確かに思っていたことに違いはないんだけど、なんかまだ書きたりないというか、なんかもっとこれは私の中で広い概念としてあるんだ。そんな気がしていた。

例えば、可愛い女の子が青い海の下でこちらを向いて笑うインスタ。子供の微笑ましい行動を描く漫画のインスタ。華やかな旅行の情報が乗ったwebページ。自身のうつ病経験をリアルに描いたブログ。自分の仕事論や価値観が溢れかえるTwitter。おしゃれな洋服をモデルのようにとるWEAR。

情報に触れると、必ず目にする、そういうものに少し疲れを感じる。なんだろう。それ自体が苦手だとか、そういうことじゃない。でもそれらを見続けることも、また自分の発信することがそのようなものになるのも、私にはちょっと違和感が残る。

それらは、誰かの物語のほんの一部であり、一側面であり、そこには身体を伴い絶えず生活を続けるほか道がない、生きるということの全体性が見えない、そんな感じがするから。勿論SNSや情報の使い方はそれぞれで、どのような情報発信をするかは、個人の自由だ。

でも、そのような情報に毎日触れていると、自分の日常、生活、生きる、ことからどんどん頭や体が阻害されていく、そういう感覚がある。

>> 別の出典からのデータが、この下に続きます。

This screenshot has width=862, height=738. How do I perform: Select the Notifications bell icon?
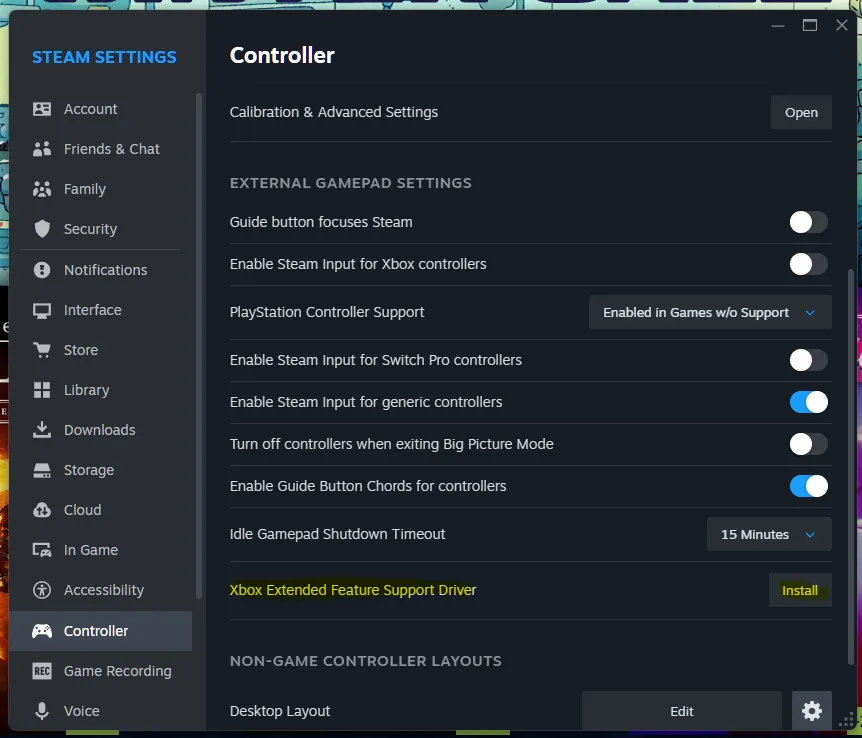tap(42, 269)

今は信頼の時代だ。という。そしてそれを目に見える形にしようと、色んな容易な言葉が飛び交う。

・フォロワーを増やすためのインスタ講座・バズるツイートとは・人気アカウントの共通点・インフルエンサーになろう

むちゃくちゃ気持ち悪い。確かにフォロワーが増えて、知名度が上がり、フォローしてくれる人が増えれば、その人が人生で成し遂げたいことを支持してくれる人は増えるだろう。でも、そのために武装して切り取って、選択した情報に対して、人は信頼が欲しかったのだろうか。

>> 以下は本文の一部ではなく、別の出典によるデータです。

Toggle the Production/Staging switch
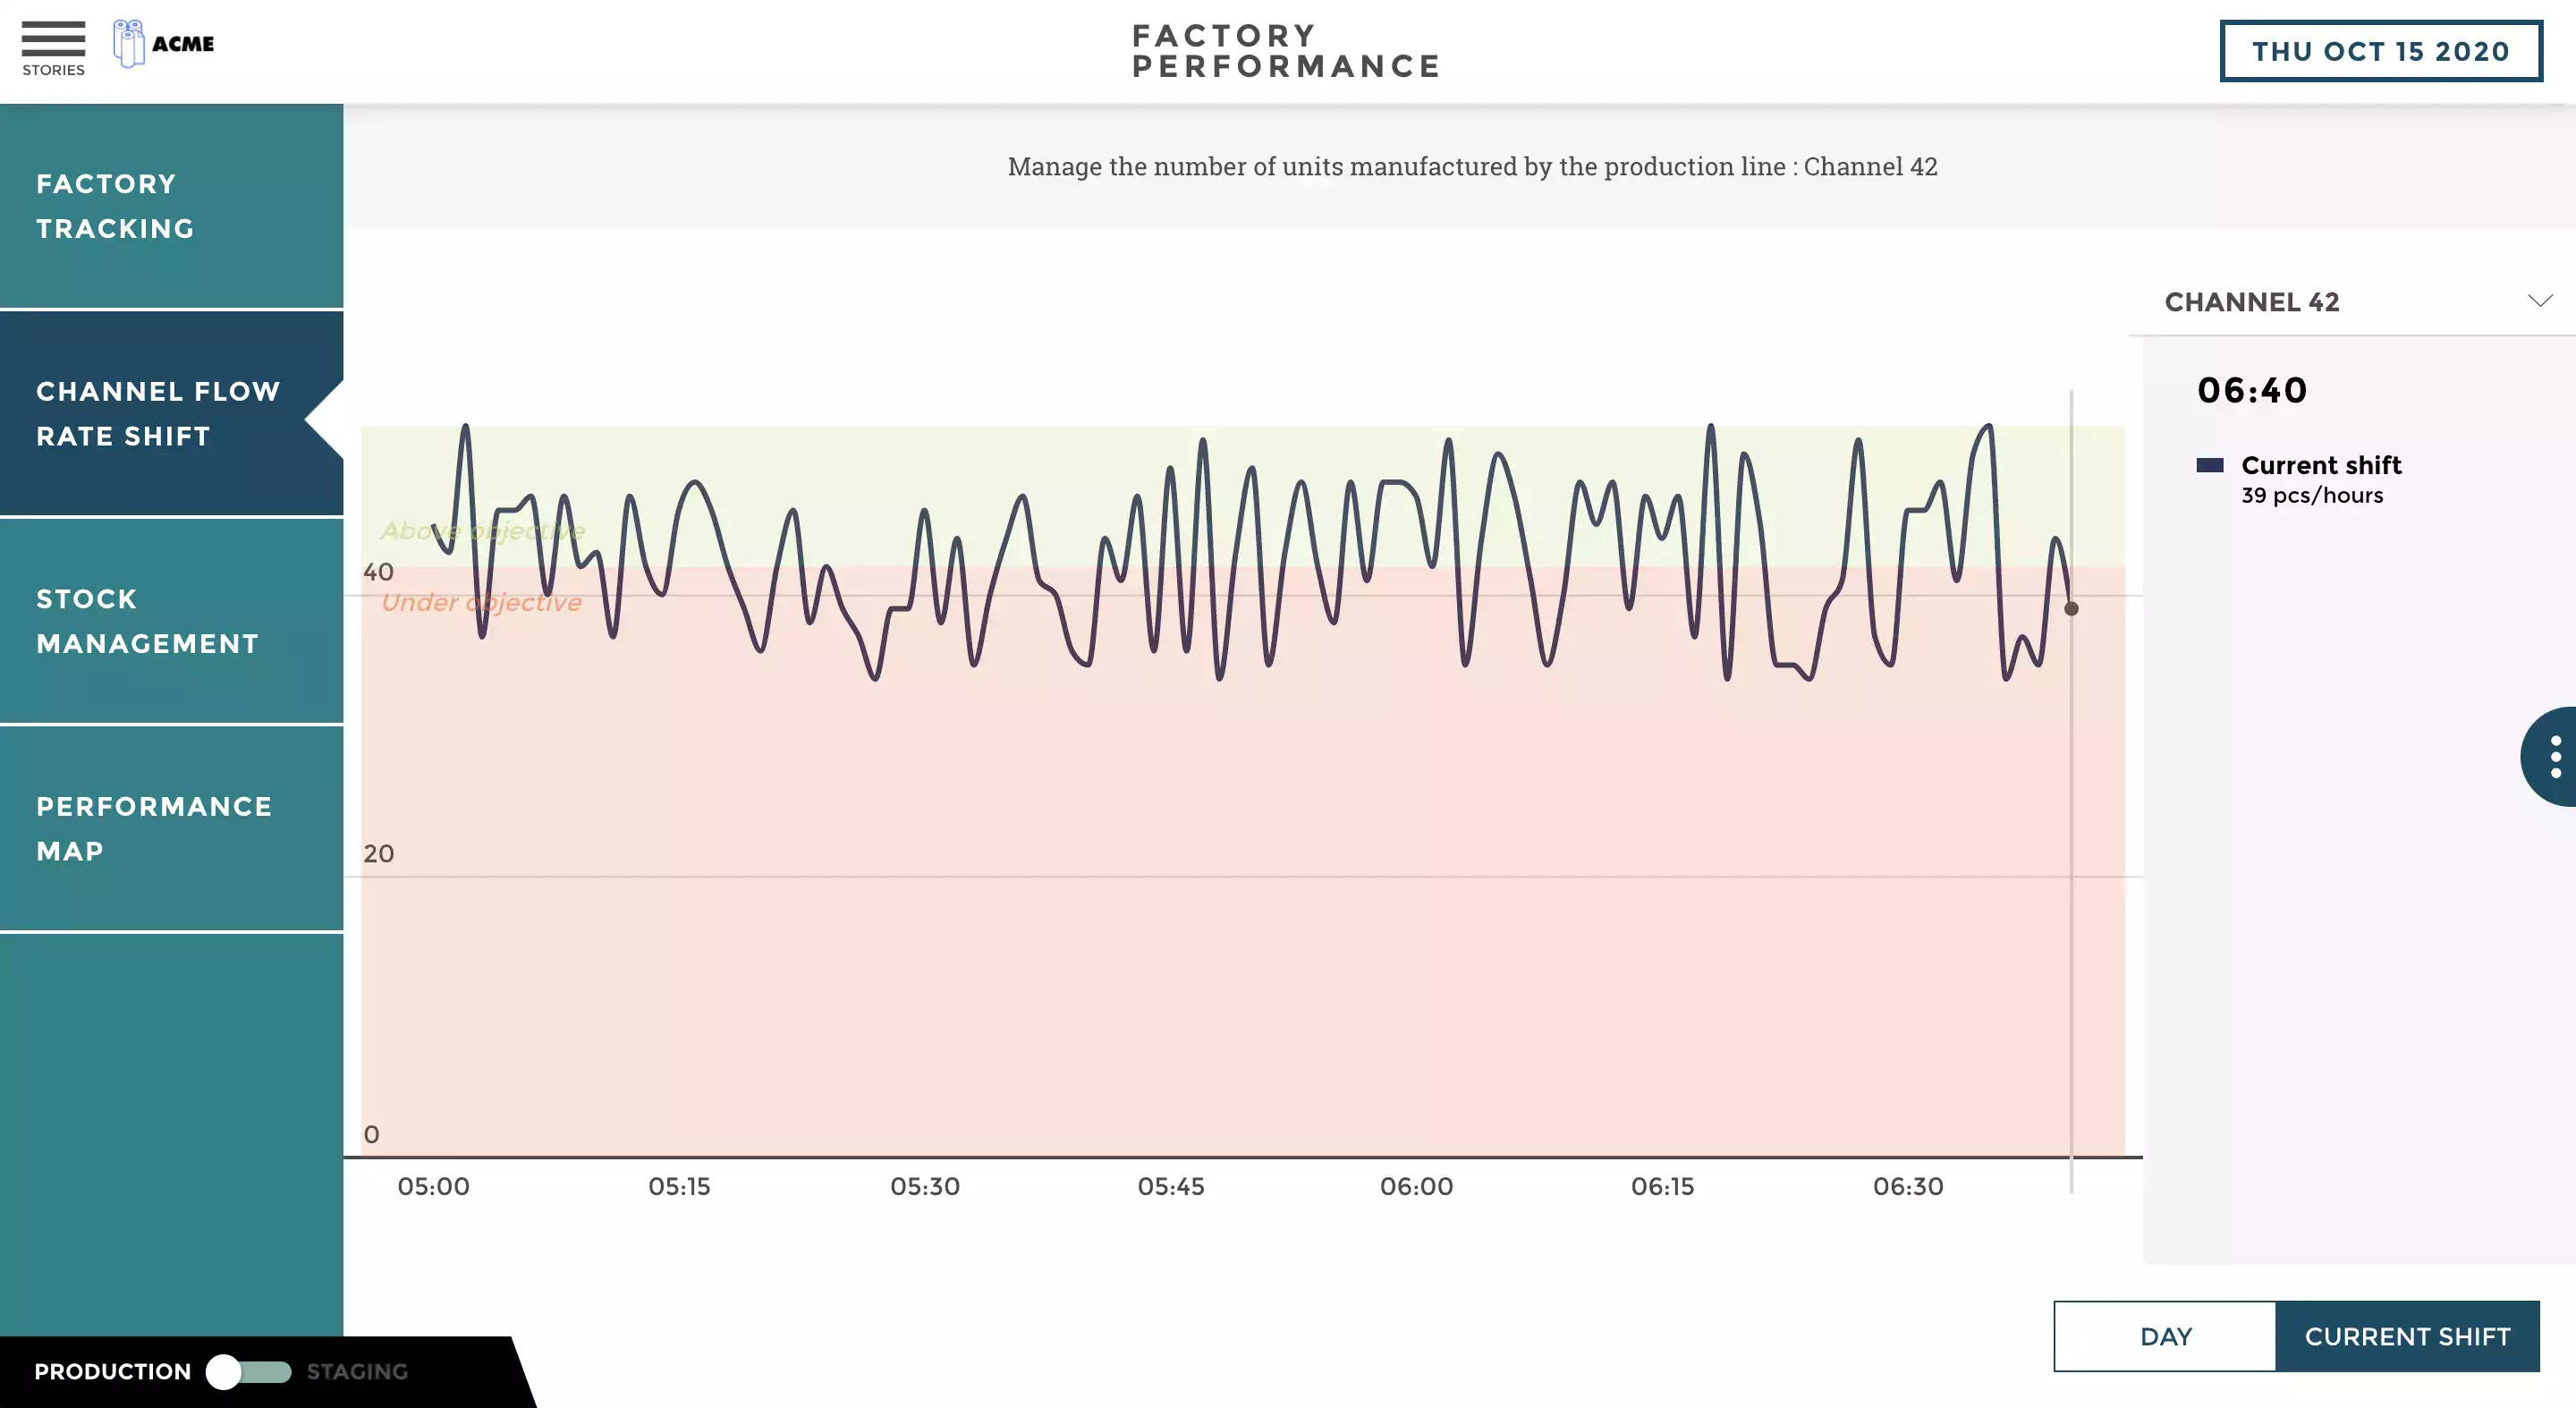Viewport: 2576px width, 1408px height. click(248, 1371)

SNSの普及によって、より個人が簡単に発信をすることができるようになった。すごい社会だと思う。”芸能人”て括りなんて、そのうちなくなってていくのかな。より多くの人の声が、容易に私たちに届くようになったと思う。

ただ、それらのストーリーはいつも、より断片的で、一面的なものになった。自分の人生を生きるという目的のための発信ではなく、自分の人生を生きるための信頼を獲得するための手段に成り下がってきた。なんども言うけど、それ自体が悪いわけではないと思う。ただ、私たちが常に触れている情報たちが、世界の誰かの物語の一部でしかないことを常に忘れないようにしたい。

私は情報として浮かび上がってくる世界と、自分が生きている身体を伴う連続性のある世界とのその隙間の存在をいつも意識していたい。そうしないと、気がついたら自分の身体性を伴う社会から自分が阻害されてしまっている、そんな怖さを感じるから。私は少なくとも今のところ、身体と結びつけられ、逃げ場がなく、容易な切り取りが不可能なそういう世界というものの中で生きざるを得ないし、そこに自分が存在することが悪くないと感じているから。